Thus did a group of nurses significantly improve their patients’ experience while also improving their own job satisfaction and productivity. By applying a human-centered design methodology, they were able to create a relatively small process innovation that produced an outsize impact. The new shift changes are being rolled out across the Kaisersystem, and the capacity to reliably record critical patient information is being integrated into an electronic medical records initiative at the company.
What might happen at Kaiser if every nurse, doctor, and administrator in every hospital felt empowered to tackle problems the way this group did? To find out, Kaiser has created the Garfield Innovation Center, which is run by Kaiser’s original core team and acts as a consultancy to the entire organization. The center’s mission is to pursue innovation that enhances the patient experience and, more broadly, to envision Kaiser’s “hospital of the future.” It is introducing tools for design thinking across the Kaiser system.
The myth of creative genius is resilient: We believe that great ideas pop fully formed out of brilliant minds, in feats of imagination well beyond the abilities of mere mortals. But what the Kaiser nursing team accomplished was neither a sudden breakthrough nor the lightning strike of genius; it was the result of hard work augmented by a creative human-centered discovery process and followed by iterative cycles of prototyping, testing, and refinement.
The design process is best described metaphorically as a system of spaces rather than a predefined series of orderly steps. The spaces demarcate different sorts of related activities that together form the continuum of innovation. Design thinking can feel chaotic to those experiencing it for the first time. But over the life of a project participants come to see—as they did at Kaiser—that the process makes sense and achieves results, even though its architecture differs from the linear, milestonebased processes typical of other kinds of business activities.
Design projects must ultimately pass through three spaces (see the exhibit “Inspiration, Ideation, Implementation”). We label these “inspiration,” for the circumstances (be they a problem, an opportunity, or both) that motivate the search for solutions; “ideation,” for the process of generating, developing, and testing ideas that may lead to solutions; and “implementation,” for the charting of a path to market. Projects will loop back through these spaces—particularly the first two— more than once as ideas are refined and new directions taken.
Sometimes the trigger for a project is leadership’s recognition of a serious change in business fortunes. In 2004 Shimano, a Japanese manufacturer of bicycle components, faced flattening growth in its traditional high-end road-racing and mountain-bike segments in the United States. The company had always relied on technology innovations to drive its growth and naturally tried to predict where the next one might come from. This time Shimano thought a high-end casual bike that appealed to boomers would be an interesting area to explore. IDEO was invited to collaborate on the project.

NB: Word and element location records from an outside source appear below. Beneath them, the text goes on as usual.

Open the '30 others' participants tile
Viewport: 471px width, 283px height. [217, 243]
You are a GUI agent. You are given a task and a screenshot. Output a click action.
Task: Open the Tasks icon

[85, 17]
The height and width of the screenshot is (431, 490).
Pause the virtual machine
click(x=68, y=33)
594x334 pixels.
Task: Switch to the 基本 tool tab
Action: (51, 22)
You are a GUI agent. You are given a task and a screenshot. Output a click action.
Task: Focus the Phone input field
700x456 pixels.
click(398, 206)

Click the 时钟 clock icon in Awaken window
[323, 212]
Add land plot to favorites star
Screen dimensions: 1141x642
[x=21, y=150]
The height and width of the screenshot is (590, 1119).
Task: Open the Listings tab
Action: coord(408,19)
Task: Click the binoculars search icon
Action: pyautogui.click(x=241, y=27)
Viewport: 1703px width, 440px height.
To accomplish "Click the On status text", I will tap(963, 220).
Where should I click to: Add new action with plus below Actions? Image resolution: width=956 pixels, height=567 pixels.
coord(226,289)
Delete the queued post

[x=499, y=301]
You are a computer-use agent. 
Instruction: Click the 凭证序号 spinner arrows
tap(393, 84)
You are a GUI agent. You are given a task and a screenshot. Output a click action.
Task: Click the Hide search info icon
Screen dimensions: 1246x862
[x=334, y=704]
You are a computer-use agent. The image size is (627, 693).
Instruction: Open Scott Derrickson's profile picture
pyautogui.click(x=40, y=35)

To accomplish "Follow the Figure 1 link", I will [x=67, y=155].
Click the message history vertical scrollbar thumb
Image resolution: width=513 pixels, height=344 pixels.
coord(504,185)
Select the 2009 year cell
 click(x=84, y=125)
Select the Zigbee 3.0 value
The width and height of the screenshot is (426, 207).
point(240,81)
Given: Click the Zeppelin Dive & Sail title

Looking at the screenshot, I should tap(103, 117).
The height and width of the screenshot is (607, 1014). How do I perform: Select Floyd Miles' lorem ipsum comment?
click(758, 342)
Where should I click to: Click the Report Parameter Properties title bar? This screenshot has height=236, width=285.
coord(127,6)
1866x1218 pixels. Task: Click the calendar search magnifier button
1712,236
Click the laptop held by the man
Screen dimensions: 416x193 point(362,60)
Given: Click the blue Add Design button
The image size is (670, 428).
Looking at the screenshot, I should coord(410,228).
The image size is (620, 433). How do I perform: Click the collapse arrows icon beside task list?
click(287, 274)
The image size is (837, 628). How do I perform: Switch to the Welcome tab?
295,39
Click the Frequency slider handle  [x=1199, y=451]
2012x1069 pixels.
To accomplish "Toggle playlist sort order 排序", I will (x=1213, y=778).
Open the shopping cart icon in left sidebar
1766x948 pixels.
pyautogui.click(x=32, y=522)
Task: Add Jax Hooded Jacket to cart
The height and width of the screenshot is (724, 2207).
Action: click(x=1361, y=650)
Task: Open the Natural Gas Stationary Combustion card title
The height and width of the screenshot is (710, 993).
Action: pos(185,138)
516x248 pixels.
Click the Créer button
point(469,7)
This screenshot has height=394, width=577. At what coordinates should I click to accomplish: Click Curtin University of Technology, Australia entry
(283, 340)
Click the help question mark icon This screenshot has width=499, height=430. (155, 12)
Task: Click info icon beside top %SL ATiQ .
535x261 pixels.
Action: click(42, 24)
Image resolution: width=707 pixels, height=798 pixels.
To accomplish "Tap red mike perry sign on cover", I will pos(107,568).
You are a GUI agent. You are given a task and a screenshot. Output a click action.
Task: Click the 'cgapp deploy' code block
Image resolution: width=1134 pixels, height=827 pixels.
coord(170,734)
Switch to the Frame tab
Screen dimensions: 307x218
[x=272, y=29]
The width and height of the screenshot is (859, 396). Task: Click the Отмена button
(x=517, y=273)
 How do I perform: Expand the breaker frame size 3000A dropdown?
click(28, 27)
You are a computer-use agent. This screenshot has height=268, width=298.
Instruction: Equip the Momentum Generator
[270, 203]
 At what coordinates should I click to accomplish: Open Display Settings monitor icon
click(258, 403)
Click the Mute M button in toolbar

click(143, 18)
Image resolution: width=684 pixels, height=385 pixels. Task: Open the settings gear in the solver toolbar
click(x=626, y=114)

During the inspiration phase, an interdisciplinary team of IDEO and Shimano people— designers, behavioral scientists, marketers, and engineers—worked to identify appropriate constraints for the project. The team began with a hunch that it should focus more broadly than on the high-end market, which might prove to be neither the only nor even the best source of new growth. So it set out to learn why 90% of American adults don’t ride bikes. Looking for new ways to think about the problem, the team members spent time with all kinds of consumers. They discovered that nearly everyone they met rode a bike as a child and had happy memories of doing so. They also discovered that many Americans are intimidated by cycling today—by the retail experience (including the young, Lycraclad athletes who serve as sales staff in most independent bike stores); by the complexity and cost of the bikes, accessories, and specialized clothing; by the danger of cycling on roads not designed for bicycles; and by the demands of maintaining a technically sophisticated bike that is ridden infrequently.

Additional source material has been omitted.